Like 1964, 1965 was the year of the Beatles. They released “Eight Days a Week” in February, “Ticket to Ride” in April, “Help!” in July, and “Yesterday” in September—all of which topped the U.S. charts. It seemed as if we were hearing their music almost all the time. It was everywhere, surrounding us, like wallpaper meticulously applied to every single inch of the walls.
When the Beatles’ music wasn’t playing, it was the Rolling Stones’ “(I Can’t Get No) Satisfaction,” or the Byrds’ “Mr. Tambourine Man,” or “My Girl,” by the Temptations, or the Righteous Brothers’ “You’ve Lost That Lovin’ Feelin’,” or the Beach Boys’ “Help Me, Rhonda.” Diana Ross and the Supremes also had one hit after another. A constant soundtrack of this kind of wonderful, joyful music filtered out through my little Panasonic transistor radio. It was truly an astounding year for pop music.
I’ve heard it said that the happiest time in our lives is the period when pop songs really mean something to us, really get to us. It may be true. Or maybe not. Pop songs may, after all, be nothing but pop songs.

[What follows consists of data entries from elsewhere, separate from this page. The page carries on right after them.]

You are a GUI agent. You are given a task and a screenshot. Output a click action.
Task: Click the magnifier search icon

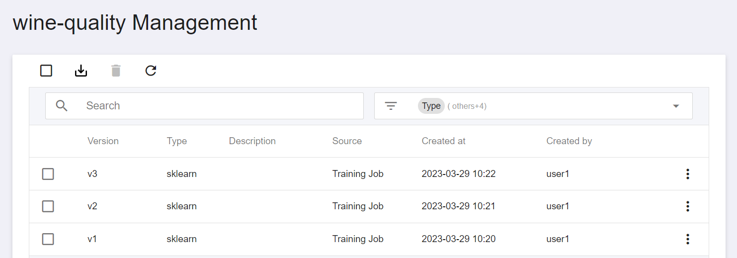pos(62,105)
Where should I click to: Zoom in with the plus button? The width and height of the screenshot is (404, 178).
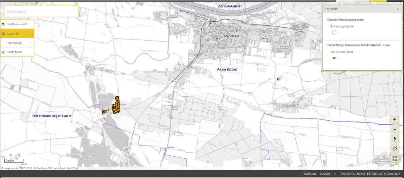395,119
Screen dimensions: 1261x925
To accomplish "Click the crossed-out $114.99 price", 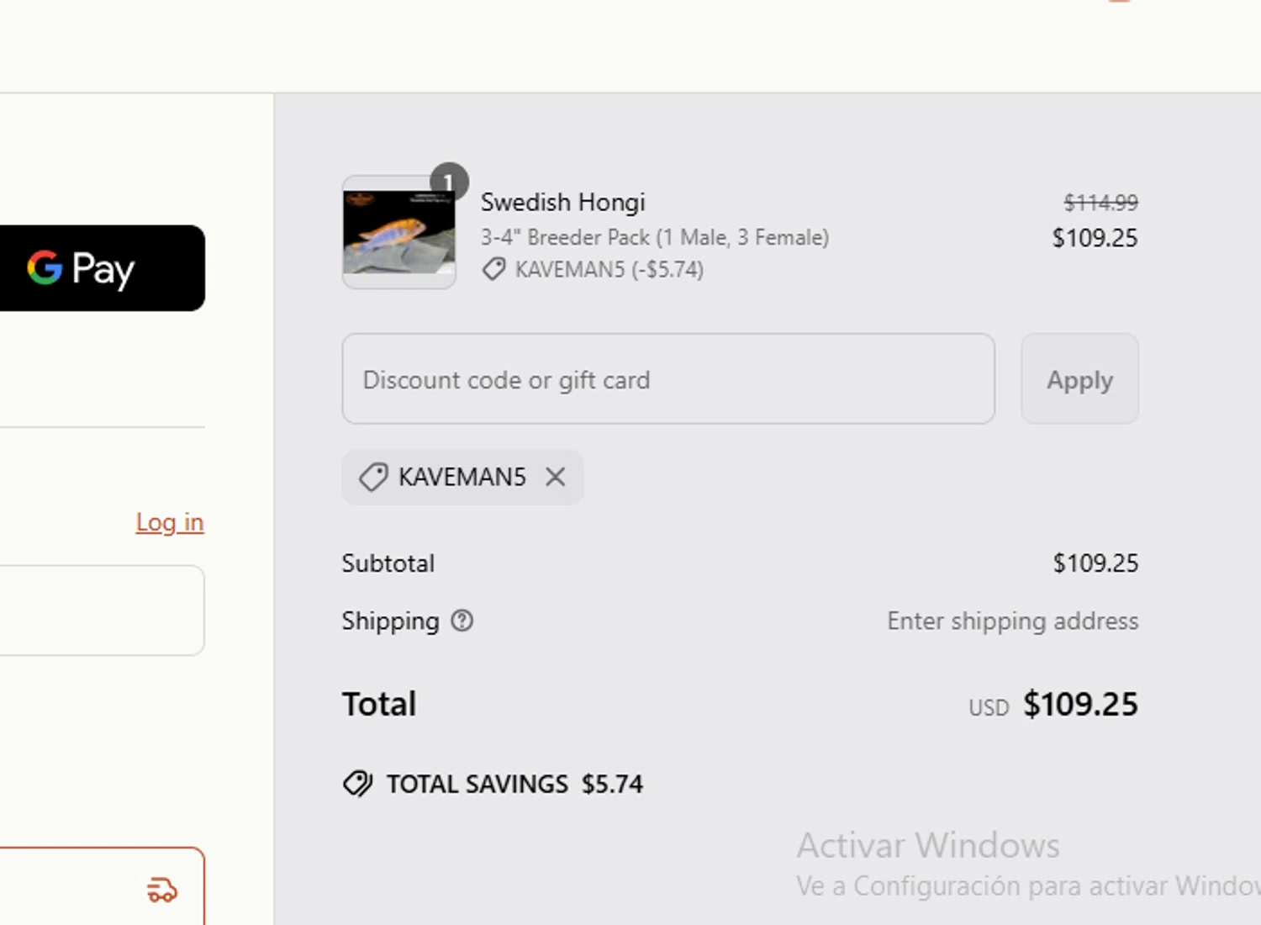I will [1100, 202].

And perhaps our lives are merely decorative, expendable items, a burst of fleeting color and nothing more. (...)
My girlfriend had an older brother and a younger sister. The younger sister was in her second year of junior high but was a good two inches taller than her older sister. She wasn’t particularly cute. Plus, she wore thick glasses. But my girlfriend was very fond of her kid sister. “Her grades in school are really good,” she told me. I think my girlfriend’s grades, by the way, were only fair to middling. Like my own, most likely.

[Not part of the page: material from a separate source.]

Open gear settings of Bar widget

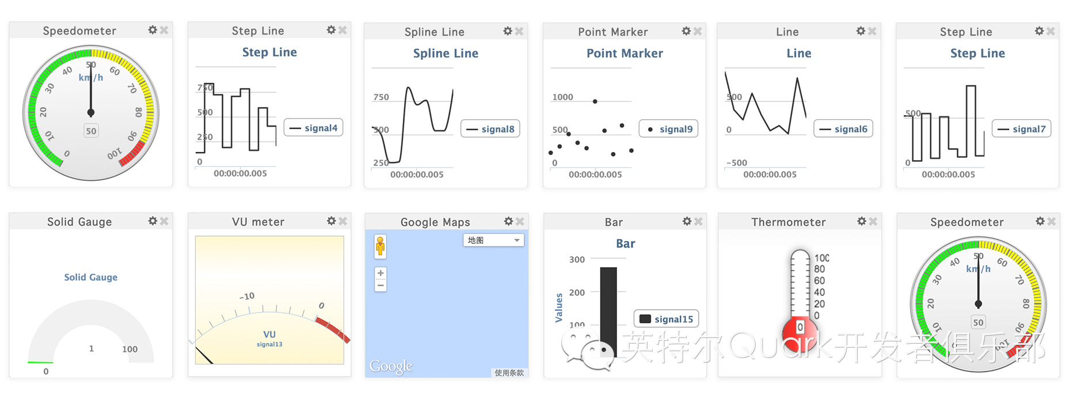[x=687, y=221]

One time, we let her younger sister tag along with us to the movies. There was some reason that we had to. The film was “The Sound of Music.” The theatre was packed, so we had to sit near the front, and I remember that watching that 70-mm. wide-screen film so close up made my eyes ache by the end. My girlfriend, though, was crazy about the songs in the film. She bought the soundtrack LP and listened to it endlessly. Me, I was much more into John Coltrane’s magical version of “My Favorite Things,” but I figured that bringing that up with her was pointless, so I never did.
Her younger sister didn’t seem to like me much. Whenever we saw each other she looked at me with strange eyes, totally devoid of emotion—as if she were judging whether some dried fish at the back of the fridge was still edible or not. And, for some reason, that look always left me feeling guilty. When she looked at me, it was as though she were ignoring the outside (granted, it wasn’t much to look at anyway) and could see right through me, down to the depths of my being. I may have felt that way because I really did have shame and guilt in my heart.
My girlfriend’s brother was four years older than her, so he would have been at least twenty then. She didn’t introduce him to me and hardly ever mentioned him. If he happened to come up in conversation, she deftly changed the subject. I can see now that her attitude was a bit unnatural. Not that I thought much about it. I wasn’t that interested in her family. What drew me to her was a much more urgent impulse.